Class CCMBlockCipher

  • All Implemented Interfaces:
    AEADBlockCipher, AEADCipher, CCMModeCipher

    public class CCMBlockCipher
    extends java.lang.Object
    implements CCMModeCipher
    Implements the Counter with Cipher Block Chaining mode (CCM) detailed in NIST Special Publication 800-38C.

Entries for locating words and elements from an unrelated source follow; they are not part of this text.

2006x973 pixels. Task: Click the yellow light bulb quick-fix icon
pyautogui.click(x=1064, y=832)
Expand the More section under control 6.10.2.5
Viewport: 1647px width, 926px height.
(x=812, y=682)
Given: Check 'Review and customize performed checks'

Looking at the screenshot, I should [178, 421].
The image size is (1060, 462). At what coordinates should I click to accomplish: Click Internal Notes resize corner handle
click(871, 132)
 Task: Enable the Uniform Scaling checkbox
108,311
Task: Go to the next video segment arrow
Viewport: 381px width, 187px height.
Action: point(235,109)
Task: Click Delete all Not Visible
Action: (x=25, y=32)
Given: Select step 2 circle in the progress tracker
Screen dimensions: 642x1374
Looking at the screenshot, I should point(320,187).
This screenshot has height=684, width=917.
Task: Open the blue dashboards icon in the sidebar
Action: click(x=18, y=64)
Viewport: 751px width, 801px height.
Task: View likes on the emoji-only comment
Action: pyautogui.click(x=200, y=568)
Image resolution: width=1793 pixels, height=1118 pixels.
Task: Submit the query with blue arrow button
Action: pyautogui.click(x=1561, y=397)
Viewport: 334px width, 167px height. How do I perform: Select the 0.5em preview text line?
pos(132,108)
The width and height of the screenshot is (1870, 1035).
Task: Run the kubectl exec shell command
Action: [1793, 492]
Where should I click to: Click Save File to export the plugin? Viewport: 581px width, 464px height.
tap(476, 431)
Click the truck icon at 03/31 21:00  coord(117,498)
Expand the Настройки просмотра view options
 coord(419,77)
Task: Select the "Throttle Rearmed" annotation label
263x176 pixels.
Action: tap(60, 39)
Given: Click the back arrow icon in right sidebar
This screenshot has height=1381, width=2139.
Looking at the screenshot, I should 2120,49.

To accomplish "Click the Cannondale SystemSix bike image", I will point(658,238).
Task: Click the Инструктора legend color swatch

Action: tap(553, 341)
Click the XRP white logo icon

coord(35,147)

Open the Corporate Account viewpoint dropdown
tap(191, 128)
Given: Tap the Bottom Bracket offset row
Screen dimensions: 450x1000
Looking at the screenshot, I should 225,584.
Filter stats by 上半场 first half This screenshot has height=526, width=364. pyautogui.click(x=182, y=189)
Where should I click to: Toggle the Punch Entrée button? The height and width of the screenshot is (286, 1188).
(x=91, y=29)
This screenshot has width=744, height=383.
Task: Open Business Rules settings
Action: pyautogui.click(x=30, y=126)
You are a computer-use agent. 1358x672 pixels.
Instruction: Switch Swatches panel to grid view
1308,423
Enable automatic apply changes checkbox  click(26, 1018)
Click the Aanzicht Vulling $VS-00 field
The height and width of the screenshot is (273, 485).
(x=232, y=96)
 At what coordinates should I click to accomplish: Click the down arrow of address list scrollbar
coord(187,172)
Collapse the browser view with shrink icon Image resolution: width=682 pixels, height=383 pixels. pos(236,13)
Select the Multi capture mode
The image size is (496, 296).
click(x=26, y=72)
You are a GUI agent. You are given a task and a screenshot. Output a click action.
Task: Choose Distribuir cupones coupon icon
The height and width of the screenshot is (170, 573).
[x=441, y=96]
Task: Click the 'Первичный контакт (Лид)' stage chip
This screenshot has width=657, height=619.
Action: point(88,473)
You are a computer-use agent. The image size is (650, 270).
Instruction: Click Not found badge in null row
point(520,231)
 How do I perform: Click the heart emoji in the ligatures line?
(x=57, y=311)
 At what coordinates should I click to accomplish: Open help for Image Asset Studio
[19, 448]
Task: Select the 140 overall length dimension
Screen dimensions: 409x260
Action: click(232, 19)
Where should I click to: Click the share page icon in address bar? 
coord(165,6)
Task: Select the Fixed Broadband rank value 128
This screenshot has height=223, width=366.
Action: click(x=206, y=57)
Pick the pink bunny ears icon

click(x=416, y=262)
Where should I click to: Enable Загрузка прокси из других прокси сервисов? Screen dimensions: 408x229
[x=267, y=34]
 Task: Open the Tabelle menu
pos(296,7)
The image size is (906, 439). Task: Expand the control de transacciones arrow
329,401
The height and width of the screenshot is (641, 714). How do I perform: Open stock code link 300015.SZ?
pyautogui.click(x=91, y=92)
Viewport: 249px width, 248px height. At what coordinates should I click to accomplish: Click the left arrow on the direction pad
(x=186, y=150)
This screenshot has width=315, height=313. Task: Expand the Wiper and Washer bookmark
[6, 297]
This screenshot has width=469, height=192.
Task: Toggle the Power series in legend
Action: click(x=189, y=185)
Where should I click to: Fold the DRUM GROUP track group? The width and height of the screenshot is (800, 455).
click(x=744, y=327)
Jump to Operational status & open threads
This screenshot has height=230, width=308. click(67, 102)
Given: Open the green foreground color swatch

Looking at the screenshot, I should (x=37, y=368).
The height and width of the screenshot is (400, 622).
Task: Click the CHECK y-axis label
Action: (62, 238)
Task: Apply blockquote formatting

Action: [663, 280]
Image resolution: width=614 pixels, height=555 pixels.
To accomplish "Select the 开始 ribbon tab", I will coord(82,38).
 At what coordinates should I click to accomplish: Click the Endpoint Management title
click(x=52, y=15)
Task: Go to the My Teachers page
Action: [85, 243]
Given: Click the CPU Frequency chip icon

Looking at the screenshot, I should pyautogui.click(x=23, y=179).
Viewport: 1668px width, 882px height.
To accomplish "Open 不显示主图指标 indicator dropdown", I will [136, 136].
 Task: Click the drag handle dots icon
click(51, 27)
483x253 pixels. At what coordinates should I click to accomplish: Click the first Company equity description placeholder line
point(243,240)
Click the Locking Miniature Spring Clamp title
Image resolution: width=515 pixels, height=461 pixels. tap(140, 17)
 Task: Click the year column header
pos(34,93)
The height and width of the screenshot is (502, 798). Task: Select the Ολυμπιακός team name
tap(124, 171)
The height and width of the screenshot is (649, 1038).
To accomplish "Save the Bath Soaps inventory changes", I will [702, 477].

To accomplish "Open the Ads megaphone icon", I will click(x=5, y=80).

    Note: this mode is a packet mode - it needs all the data up front.

    • Constructor Summary

      Constructors 
      Constructor Description
      CCMBlockCipher​(BlockCipher c)
      Deprecated.
      use the CCMBlockCipher.newInstance() static method.
    • Method Summary

      All Methods Static Methods Instance Methods Concrete Methods 
      Modifier and Type Method Description
      int doFinal​(byte[] out, int outOff)
      Finish the operation either appending or verifying the MAC at the end of the data.
      java.lang.String getAlgorithmName()
      Return the name of the algorithm.
      byte[] getMac()
      Returns a byte array containing the mac calculated as part of the last encrypt or decrypt operation.
      int getOutputSize​(int len)
      return the size of the output buffer required for a processBytes plus a doFinal with an input of len bytes.
      BlockCipher getUnderlyingCipher()
      return the underlying block cipher that we are wrapping.
      int getUpdateOutputSize​(int len)
      return the size of the output buffer required for a processBytes an input of len bytes.
      void init​(boolean forEncryption, CipherParameters params)
      initialise the underlying cipher.
      static CCMModeCipher newInstance​(BlockCipher cipher)
      Return a new CCM mode cipher based on the passed in base cipher
      void processAADByte​(byte in)
      Add a single byte to the associated data check.
      void processAADBytes​(byte[] in, int inOff, int len)
      Add a sequence of bytes to the associated data check.
      int processByte​(byte in, byte[] out, int outOff)
      encrypt/decrypt a single byte.
      int processBytes​(byte[] in, int inOff, int inLen, byte[] out, int outOff)
      process a block of bytes from in putting the result into out.
      byte[] processPacket​(byte[] in, int inOff, int inLen)
      Process a packet of data for either CCM decryption or encryption.
      int processPacket​(byte[] in, int inOff, int inLen, byte[] output, int outOff)
      Process a packet of data for either CCM decryption or encryption.
      void reset()
      Reset the cipher.
      • Methods inherited from class java.lang.Object

        clone, equals, finalize, getClass, hashCode, notify, notifyAll, toString, wait, wait, wait
    • Constructor Detail

      • CCMBlockCipher

        public CCMBlockCipher​(BlockCipher c)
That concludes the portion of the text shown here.